## Try it
Extract the complete listing and repeat it word for word.
============================================================
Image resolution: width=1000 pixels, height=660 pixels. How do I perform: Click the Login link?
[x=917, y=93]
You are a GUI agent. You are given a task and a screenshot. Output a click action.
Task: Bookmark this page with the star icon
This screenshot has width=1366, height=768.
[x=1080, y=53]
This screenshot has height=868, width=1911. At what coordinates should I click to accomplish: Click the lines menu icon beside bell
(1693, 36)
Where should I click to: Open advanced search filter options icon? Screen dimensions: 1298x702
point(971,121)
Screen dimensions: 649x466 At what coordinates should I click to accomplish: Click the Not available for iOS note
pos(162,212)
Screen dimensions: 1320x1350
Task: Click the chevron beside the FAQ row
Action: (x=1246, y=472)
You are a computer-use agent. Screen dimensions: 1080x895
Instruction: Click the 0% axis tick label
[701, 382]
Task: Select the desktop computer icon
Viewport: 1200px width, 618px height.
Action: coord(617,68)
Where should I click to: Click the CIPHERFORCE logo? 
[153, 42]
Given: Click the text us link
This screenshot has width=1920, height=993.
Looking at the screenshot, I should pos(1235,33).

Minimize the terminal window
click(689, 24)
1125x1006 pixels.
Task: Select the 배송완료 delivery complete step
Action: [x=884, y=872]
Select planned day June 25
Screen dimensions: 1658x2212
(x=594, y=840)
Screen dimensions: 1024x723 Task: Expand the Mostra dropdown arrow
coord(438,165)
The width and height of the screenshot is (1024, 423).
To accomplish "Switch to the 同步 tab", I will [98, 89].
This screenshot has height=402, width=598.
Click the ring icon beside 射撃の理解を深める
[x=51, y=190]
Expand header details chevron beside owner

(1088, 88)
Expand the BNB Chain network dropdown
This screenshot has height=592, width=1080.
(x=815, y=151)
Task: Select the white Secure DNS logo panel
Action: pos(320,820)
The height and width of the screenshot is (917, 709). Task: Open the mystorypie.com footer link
============================================================
## Response to the exercise
Image resolution: width=1000 pixels, height=660 pixels. How do I perform: Click the Login link?
[x=917, y=93]
You are a GUI agent. You are given a task and a screenshot. Output a click action.
Task: Bookmark this page with the star icon
This screenshot has width=1366, height=768.
[x=1080, y=53]
This screenshot has height=868, width=1911. At what coordinates should I click to accomplish: Click the lines menu icon beside bell
(1693, 36)
Where should I click to: Open advanced search filter options icon? Screen dimensions: 1298x702
point(971,121)
Screen dimensions: 649x466 At what coordinates should I click to accomplish: Click the Not available for iOS note
pos(162,212)
Screen dimensions: 1320x1350
Task: Click the chevron beside the FAQ row
Action: (x=1246, y=472)
You are a computer-use agent. Screen dimensions: 1080x895
Instruction: Click the 0% axis tick label
[701, 382]
Task: Select the desktop computer icon
Viewport: 1200px width, 618px height.
Action: coord(617,68)
Where should I click to: Click the CIPHERFORCE logo? 
[153, 42]
Given: Click the text us link
This screenshot has width=1920, height=993.
Looking at the screenshot, I should pos(1235,33).

Minimize the terminal window
click(689, 24)
1125x1006 pixels.
Task: Select the 배송완료 delivery complete step
Action: [x=884, y=872]
Select planned day June 25
Screen dimensions: 1658x2212
(x=594, y=840)
Screen dimensions: 1024x723 Task: Expand the Mostra dropdown arrow
coord(438,165)
The width and height of the screenshot is (1024, 423).
To accomplish "Switch to the 同步 tab", I will [98, 89].
This screenshot has height=402, width=598.
Click the ring icon beside 射撃の理解を深める
[x=51, y=190]
Expand header details chevron beside owner

(1088, 88)
Expand the BNB Chain network dropdown
This screenshot has height=592, width=1080.
(x=815, y=151)
Task: Select the white Secure DNS logo panel
Action: pos(320,820)
The height and width of the screenshot is (917, 709). Task: Open the mystorypie.com footer link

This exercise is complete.